Here are the results of the prediction:
| Image | Prediction |
|---|---|
| Pedestrian | Roundabout mandatory |
| Road Work | Road Work |
| Stop | Stop |
| Turn Right Ahead | Turn Right Ahead |
| Yield | Yield |
The model was able to correctly guess 4 of the 5 traffic signs, which gives an accuracy of 80%. This result was a little bit worse than the test set. Probaly, this was a consequence of using just 5 signs to calculate accuracy in this case.

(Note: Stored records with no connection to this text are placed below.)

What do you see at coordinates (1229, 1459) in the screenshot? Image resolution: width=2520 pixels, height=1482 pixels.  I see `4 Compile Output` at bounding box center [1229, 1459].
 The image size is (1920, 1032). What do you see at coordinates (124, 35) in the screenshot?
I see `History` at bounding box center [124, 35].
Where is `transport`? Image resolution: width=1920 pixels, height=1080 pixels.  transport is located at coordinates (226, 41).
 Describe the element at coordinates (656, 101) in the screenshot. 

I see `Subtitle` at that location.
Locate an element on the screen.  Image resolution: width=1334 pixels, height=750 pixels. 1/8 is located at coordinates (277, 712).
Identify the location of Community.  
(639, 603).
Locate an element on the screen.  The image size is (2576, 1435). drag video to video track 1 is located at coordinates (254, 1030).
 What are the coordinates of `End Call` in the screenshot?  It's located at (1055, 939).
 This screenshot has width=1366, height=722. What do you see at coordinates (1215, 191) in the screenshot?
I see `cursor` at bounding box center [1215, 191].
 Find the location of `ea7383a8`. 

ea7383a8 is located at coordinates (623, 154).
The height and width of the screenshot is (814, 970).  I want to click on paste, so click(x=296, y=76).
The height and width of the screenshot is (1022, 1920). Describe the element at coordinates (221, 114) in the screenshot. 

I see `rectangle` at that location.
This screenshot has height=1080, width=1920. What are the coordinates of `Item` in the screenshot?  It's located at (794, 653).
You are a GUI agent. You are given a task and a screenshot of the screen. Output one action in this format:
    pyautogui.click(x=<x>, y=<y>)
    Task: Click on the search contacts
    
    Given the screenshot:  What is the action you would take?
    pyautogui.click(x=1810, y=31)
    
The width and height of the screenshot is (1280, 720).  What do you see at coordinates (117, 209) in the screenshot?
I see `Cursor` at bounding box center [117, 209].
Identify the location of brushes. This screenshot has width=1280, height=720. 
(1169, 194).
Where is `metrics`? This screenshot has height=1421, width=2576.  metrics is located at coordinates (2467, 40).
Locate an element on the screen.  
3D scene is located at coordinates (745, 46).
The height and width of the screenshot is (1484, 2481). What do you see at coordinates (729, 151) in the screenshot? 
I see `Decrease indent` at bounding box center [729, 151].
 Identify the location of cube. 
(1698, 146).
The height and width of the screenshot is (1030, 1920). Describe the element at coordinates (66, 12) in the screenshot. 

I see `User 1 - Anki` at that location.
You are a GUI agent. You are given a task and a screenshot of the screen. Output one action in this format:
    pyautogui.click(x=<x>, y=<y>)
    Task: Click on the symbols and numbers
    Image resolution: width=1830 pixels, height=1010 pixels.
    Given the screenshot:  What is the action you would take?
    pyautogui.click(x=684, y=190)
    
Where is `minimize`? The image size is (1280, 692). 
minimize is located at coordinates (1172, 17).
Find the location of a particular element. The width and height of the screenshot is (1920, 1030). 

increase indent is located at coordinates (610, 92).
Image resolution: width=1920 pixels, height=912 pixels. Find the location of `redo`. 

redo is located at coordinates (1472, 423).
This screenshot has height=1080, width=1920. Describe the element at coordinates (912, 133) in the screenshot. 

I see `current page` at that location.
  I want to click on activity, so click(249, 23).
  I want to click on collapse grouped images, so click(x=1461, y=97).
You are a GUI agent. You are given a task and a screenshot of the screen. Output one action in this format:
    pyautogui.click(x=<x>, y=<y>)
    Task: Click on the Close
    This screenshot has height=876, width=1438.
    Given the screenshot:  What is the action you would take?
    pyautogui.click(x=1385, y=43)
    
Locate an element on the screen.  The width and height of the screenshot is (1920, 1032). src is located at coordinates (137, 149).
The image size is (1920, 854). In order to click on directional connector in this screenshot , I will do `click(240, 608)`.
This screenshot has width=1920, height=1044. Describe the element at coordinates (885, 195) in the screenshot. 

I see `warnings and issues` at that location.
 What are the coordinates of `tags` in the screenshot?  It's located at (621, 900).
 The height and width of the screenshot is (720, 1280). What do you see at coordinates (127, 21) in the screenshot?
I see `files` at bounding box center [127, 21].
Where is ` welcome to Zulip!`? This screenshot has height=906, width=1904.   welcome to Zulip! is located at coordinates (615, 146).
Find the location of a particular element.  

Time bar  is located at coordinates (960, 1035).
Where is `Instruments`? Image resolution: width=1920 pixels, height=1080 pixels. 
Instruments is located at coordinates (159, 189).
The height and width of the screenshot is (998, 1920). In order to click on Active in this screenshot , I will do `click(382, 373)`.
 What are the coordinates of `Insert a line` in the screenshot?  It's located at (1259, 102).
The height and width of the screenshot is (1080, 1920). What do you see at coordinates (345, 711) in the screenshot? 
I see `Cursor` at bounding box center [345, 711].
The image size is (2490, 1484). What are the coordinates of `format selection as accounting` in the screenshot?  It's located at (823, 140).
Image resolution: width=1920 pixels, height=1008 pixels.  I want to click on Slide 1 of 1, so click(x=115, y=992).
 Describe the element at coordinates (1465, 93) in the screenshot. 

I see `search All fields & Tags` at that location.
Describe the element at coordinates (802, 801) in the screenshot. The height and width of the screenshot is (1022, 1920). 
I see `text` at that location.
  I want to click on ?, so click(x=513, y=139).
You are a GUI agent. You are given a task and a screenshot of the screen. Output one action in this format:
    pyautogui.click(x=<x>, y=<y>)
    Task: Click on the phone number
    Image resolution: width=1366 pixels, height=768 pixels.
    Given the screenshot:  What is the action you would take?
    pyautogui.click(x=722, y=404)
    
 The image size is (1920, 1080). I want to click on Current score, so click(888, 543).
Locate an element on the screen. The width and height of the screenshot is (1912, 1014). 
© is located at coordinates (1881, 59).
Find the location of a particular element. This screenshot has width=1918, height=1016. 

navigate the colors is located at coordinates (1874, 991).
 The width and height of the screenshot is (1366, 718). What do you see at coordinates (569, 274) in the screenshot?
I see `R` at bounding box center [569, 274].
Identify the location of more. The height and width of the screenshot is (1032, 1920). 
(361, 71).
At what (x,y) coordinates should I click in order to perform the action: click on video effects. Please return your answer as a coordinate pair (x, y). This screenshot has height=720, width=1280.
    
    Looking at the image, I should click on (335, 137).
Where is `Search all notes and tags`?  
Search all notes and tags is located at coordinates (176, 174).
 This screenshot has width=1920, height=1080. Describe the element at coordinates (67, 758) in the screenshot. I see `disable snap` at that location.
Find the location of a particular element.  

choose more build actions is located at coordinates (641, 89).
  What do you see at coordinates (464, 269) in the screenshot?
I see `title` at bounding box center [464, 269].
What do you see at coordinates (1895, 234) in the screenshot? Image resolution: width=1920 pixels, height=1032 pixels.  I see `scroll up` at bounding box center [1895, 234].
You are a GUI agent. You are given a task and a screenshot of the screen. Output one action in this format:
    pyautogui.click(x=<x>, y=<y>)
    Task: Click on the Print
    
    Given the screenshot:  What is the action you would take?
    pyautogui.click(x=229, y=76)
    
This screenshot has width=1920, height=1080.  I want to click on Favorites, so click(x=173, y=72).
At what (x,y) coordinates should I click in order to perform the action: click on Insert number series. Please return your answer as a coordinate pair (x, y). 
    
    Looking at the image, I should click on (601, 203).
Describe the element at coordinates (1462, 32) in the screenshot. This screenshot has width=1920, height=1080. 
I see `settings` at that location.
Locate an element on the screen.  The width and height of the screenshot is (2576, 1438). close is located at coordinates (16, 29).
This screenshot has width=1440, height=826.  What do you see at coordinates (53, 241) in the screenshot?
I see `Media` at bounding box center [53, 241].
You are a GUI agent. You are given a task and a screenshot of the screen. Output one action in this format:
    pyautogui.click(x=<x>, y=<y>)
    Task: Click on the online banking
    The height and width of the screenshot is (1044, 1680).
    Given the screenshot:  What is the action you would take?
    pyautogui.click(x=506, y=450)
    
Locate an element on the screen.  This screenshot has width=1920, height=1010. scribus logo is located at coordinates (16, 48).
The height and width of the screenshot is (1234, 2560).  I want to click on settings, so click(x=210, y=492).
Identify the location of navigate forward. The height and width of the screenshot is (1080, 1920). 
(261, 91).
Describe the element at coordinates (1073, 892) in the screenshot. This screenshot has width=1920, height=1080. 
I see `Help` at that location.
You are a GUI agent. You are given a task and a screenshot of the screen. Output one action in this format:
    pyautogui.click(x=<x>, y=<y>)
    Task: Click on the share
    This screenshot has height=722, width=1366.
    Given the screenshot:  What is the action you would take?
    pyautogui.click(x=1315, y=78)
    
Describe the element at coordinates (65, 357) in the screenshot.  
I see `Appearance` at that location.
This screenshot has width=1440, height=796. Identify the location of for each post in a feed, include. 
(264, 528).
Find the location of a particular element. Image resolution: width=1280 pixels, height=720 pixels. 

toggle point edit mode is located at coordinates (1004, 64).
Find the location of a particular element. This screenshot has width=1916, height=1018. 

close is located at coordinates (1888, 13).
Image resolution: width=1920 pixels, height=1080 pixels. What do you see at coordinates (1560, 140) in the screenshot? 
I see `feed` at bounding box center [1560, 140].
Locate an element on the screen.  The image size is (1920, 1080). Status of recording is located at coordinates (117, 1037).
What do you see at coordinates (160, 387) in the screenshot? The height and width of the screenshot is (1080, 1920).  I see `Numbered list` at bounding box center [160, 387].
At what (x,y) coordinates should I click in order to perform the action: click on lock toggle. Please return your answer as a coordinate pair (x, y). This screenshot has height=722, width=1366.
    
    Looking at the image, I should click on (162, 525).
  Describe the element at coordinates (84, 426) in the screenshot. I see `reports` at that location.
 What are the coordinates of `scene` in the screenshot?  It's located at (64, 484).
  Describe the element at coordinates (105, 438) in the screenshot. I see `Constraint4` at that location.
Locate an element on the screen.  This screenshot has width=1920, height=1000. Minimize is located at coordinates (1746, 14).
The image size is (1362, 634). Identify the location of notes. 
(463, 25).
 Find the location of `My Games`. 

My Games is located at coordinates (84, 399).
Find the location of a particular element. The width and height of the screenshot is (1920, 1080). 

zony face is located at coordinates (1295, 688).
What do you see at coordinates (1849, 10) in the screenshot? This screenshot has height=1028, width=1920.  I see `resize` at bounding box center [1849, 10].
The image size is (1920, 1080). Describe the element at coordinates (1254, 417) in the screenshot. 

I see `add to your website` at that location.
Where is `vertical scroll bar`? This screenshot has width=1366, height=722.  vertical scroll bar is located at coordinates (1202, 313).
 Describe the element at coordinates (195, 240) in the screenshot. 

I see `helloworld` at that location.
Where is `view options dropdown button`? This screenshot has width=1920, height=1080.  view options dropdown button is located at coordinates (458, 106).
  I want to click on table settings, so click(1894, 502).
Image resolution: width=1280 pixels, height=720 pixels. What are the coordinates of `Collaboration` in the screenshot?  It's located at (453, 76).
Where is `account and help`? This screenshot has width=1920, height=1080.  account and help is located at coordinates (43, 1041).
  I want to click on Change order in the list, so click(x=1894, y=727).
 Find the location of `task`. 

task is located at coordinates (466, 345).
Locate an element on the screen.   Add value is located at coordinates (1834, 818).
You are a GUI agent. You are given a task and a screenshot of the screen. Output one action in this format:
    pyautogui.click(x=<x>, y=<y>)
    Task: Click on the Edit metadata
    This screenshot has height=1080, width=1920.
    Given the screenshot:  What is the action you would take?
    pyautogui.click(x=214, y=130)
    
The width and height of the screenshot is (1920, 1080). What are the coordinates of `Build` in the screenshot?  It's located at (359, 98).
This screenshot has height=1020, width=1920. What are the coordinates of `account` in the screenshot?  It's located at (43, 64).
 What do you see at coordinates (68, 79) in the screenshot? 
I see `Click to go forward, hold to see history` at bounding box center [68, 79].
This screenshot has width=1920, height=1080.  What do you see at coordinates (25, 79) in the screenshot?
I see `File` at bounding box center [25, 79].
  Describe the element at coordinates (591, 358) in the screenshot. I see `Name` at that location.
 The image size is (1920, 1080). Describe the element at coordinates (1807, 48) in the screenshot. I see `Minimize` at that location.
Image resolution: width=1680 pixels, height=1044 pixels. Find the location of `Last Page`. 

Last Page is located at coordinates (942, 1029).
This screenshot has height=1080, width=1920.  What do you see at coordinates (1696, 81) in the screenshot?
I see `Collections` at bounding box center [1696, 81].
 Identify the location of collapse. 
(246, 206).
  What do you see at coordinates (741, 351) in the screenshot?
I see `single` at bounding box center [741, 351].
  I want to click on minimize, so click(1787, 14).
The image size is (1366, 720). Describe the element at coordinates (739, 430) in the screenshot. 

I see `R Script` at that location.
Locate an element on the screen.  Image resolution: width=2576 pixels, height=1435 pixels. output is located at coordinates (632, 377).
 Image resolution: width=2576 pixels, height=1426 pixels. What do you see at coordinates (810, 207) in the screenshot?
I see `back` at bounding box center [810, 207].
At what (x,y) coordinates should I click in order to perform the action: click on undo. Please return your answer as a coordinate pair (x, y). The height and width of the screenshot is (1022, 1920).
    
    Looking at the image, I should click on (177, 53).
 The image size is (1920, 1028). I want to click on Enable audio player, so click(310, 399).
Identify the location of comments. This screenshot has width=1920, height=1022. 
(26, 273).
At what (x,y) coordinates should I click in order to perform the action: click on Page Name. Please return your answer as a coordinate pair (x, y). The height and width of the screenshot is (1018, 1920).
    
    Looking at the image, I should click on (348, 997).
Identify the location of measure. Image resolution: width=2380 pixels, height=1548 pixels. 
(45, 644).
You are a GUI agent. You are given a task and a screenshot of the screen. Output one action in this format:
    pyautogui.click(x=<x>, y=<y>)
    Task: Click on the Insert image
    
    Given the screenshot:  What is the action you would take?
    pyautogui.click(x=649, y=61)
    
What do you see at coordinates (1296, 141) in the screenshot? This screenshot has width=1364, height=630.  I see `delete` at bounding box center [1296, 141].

####3. Describe how certain the model is when predicting on each of the five new images by looking at the softmax probabilities for each prediction. Provide the top 5 softmax probabilities for each image along with the sign type of each probability. (OPTIONAL: as described in the "Stand Out Suggestions" part of the rubric, visualizations can also be provided such as bar charts)
The predicition result:
For the first image, the model is totally random due to the "watermark" (spin logo) on its center. The prediction hasn't even mentioned "Pedestrian" as a possible case.